═══ DATA TO USE ═══
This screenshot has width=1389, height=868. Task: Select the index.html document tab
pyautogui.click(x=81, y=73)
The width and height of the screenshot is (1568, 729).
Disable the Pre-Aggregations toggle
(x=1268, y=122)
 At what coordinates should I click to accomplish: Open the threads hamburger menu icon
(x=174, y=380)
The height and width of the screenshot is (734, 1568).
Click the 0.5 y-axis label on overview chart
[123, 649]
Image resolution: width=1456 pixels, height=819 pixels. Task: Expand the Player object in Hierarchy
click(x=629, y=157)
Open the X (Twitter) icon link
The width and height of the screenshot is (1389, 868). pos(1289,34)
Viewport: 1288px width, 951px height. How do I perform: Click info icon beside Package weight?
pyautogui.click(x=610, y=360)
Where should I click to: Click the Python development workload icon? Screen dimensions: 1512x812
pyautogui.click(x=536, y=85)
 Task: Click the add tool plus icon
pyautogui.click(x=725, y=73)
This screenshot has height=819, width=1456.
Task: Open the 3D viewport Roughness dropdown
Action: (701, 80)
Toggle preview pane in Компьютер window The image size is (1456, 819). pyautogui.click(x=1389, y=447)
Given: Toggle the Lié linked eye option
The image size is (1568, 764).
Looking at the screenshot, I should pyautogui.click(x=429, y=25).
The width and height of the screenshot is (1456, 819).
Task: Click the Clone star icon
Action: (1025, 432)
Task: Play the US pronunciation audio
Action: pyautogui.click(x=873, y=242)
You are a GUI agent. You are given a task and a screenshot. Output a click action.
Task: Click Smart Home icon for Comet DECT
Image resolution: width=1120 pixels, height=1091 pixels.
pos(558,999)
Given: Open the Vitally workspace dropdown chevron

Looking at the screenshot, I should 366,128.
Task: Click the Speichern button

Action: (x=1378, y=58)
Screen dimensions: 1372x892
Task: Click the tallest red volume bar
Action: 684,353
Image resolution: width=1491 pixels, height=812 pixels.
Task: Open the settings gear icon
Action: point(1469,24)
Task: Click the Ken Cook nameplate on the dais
═══
Copy the data exactly. Leave nothing out.

This screenshot has width=1389, height=868. Task: Select the index.html document tab
pyautogui.click(x=81, y=73)
The width and height of the screenshot is (1568, 729).
Disable the Pre-Aggregations toggle
(x=1268, y=122)
 At what coordinates should I click to accomplish: Open the threads hamburger menu icon
(x=174, y=380)
The height and width of the screenshot is (734, 1568).
Click the 0.5 y-axis label on overview chart
[123, 649]
Image resolution: width=1456 pixels, height=819 pixels. Task: Expand the Player object in Hierarchy
click(x=629, y=157)
Open the X (Twitter) icon link
The width and height of the screenshot is (1389, 868). pos(1289,34)
Viewport: 1288px width, 951px height. How do I perform: Click info icon beside Package weight?
pyautogui.click(x=610, y=360)
Where should I click to: Click the Python development workload icon? Screen dimensions: 1512x812
pyautogui.click(x=536, y=85)
 Task: Click the add tool plus icon
pyautogui.click(x=725, y=73)
This screenshot has height=819, width=1456.
Task: Open the 3D viewport Roughness dropdown
Action: (701, 80)
Toggle preview pane in Компьютер window The image size is (1456, 819). pyautogui.click(x=1389, y=447)
Given: Toggle the Lié linked eye option
The image size is (1568, 764).
Looking at the screenshot, I should pyautogui.click(x=429, y=25).
The width and height of the screenshot is (1456, 819).
Task: Click the Clone star icon
Action: (1025, 432)
Task: Play the US pronunciation audio
Action: pyautogui.click(x=873, y=242)
You are a GUI agent. You are given a task and a screenshot. Output a click action.
Task: Click Smart Home icon for Comet DECT
Image resolution: width=1120 pixels, height=1091 pixels.
pos(558,999)
Given: Open the Vitally workspace dropdown chevron

Looking at the screenshot, I should 366,128.
Task: Click the Speichern button

Action: (x=1378, y=58)
Screen dimensions: 1372x892
Task: Click the tallest red volume bar
Action: 684,353
Image resolution: width=1491 pixels, height=812 pixels.
Task: Open the settings gear icon
Action: point(1469,24)
Task: Click the Ken Cook nameplate on the dais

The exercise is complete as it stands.